» DESCRIPTION OF THE TASK
Take the entries below and print only the lines from the one with "Viewport: 640px width, 384px height." through the one with "Given: Change chart", exactly as they stand, both ends included.

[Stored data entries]
• • • •
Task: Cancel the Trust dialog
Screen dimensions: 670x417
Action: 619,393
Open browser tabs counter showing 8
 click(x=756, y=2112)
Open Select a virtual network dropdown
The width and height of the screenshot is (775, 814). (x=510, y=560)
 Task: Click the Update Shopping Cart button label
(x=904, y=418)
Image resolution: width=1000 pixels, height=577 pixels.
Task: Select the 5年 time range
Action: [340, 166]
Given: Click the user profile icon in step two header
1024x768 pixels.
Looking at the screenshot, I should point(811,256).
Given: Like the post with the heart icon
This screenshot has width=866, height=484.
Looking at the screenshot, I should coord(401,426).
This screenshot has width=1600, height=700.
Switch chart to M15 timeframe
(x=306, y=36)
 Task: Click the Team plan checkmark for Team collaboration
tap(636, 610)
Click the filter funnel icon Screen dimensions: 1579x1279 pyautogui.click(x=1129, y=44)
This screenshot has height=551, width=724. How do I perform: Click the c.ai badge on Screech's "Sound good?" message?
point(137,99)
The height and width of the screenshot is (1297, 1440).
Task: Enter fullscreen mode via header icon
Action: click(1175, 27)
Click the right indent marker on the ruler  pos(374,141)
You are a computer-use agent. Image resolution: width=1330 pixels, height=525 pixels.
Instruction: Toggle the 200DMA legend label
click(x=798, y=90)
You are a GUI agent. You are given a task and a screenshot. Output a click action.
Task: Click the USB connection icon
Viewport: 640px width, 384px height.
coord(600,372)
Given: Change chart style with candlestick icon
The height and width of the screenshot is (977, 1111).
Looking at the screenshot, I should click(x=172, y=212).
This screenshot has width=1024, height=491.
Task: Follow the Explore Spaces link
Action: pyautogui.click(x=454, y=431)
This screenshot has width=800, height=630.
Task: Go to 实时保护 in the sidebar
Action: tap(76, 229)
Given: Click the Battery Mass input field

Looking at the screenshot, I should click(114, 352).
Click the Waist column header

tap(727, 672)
• • • •
» OUTPUT OF THE EXERCISE
Viewport: 640px width, 384px height.
coord(600,372)
Given: Change chart style with candlestick icon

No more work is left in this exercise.